What’s Starbucks’ deal?

8 min readMar 26, 2021

A summary of my Udacity Data Science NanoDegree Capstone Project

Every coffee drinker is familiar with this logo :)

Project overview

This is a part of the Udacity Data Science NanoDegree. The task at hand was to use the datasets provided by Starbucks to find some insights into the appeal of their promotional offers. I tried to figure out which offers are the most attractive for the customers by analyzing the data.

Problem Statement

There are several types of promo offers available for Starbucks clients. With the help of the provided data, we need to find out which type of offer is the most appealing and which customer group is more likely to profit from the promotional offers. We need to find out the relations between customers’ characteristics (age, gender, income, etc) and their willingness to take advantage of the offer.

Metrics used for evaluation

In the last part of the project, I used modeling in order to check whether or not we can predict customers’ behavior based on available data.

The metrics I used to evaluate the models are:

M2E (mean squared error)
R2 (Coefficient of determination)
Accuracy of prediction

Data Preprocessing And Analysis

For this project, I had three available datasets in a form of .json files:

portfolio.json
profile.json
transcript.json

Portfolio.json contains the data about the offers — their types, duration, etc.

Profile.json contains information about the users — their gender, age, income and the time when they became the member.

Transcript.json is basically a log of transaction and offer completions.

I started by exploring the datasets in order to figure out what kind of data I was dealing with. Also, I wanted to find potential problems with the datasets, such as NaN values.

There were several issues with the profile.json dataset.

First of all, there were missing values in the profile.json dataset:

Only 14825 Non-nulls in gender and income columns

Also, there was a significant outlier in the age column — 118 years appeared 2175 times:

‘118' seems to be a place holder for NaN

This is the exact same number as the number of missing values in the income and gender columns. Therefore, we can assume that ‘118’ in this context means ‘NaN’. Moreover, all the NaNs appear always in the same rows:

Another problem with this dataset is visible in the became_member_on column — the date is shown as an integer. I converted it into a date and split it into years and months and dropped the original column.

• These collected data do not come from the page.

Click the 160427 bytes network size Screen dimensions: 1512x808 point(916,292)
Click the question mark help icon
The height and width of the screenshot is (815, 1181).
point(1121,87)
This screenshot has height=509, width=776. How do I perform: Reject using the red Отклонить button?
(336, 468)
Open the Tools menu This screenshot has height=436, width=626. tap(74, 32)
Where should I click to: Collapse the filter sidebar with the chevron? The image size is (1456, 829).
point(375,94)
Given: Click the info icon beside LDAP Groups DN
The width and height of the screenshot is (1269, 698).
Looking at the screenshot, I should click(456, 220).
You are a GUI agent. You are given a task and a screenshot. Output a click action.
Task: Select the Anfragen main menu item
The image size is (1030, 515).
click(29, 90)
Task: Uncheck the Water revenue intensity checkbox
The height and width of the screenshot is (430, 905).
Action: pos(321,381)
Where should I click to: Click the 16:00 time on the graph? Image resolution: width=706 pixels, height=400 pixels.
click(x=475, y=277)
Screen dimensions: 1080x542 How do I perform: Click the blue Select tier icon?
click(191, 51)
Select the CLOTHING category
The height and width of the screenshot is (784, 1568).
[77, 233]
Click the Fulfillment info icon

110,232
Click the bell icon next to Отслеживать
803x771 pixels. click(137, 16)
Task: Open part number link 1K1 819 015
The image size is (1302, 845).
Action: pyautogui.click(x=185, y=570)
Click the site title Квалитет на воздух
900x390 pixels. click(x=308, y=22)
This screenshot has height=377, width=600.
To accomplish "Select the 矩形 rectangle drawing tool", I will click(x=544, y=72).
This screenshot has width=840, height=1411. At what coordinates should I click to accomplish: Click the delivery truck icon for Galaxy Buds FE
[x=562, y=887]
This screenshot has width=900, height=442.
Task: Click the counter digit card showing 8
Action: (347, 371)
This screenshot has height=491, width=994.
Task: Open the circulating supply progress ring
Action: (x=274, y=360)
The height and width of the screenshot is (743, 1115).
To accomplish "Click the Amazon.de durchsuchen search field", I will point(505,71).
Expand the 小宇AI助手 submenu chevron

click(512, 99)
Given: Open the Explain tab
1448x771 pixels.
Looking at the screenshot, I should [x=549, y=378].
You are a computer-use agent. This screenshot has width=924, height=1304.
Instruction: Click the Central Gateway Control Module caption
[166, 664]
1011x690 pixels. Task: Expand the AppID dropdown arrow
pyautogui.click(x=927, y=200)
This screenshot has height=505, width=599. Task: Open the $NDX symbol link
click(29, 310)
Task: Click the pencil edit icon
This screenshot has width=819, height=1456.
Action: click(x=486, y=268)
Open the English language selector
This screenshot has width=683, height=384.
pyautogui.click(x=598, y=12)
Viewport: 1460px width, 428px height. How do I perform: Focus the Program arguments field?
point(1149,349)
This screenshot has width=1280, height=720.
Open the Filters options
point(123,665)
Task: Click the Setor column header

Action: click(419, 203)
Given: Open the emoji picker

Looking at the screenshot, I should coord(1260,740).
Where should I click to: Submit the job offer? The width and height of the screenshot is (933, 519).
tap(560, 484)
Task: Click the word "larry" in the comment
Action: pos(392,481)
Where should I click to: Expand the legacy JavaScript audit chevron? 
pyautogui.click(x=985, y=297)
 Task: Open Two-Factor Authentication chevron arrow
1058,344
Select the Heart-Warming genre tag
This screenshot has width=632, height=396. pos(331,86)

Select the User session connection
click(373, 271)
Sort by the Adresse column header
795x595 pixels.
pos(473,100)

When it comes to missing values, I decided not to drop the rows filled with them for now. I changed the ‘None’ gender into ‘N/A’, but it didn’t really matter later on. As for Income and Age, I thought about filling them with modes or means, but it would only shift the position of the outliers, as seen in the plots below:

118 value for age replaced with the mean

In the portfolio dataset, I split the ‘channels’ column into columns for each value from the original column. The values of the new columns are encoded: they are either 1 or 0. I have left the original column — it will be useful later on.

In the transcript dataset, I split the ‘value’ column into ‘offer_id’, ‘amount’, and ‘reward’ columns.

Then, I merged the datasets. At first, I thought I could merge the portfolio and profile on ‘id’, but it seems that ‘id’ in ‘portfolio’ stands for the offer id so the following would give us an empty dataframe:
profile_portfolio_merged = portfolio.merge(profile, on=’id’, how=’inner’)
Instead, I needed to use the transcript df as a ‘bridge’ to merge all the datasets.

After merging them, I removed the duplicated columns and renamed some of the remaining ones to avoid confusion.

Visualization

At this point, I started to create visualizations for various statistics that we could get from the dataset. I started with the ones that didn’t require me to drop the rows containing the Null values.

First, I checked the overall completion status rate for each offer type:

Interestingly, even though more people viewed the BOGO (‘buy one, get one’) offers, it was the discount offers that had the highest completion rate. That may suggest that in general, the customers find the discount offers more appealing.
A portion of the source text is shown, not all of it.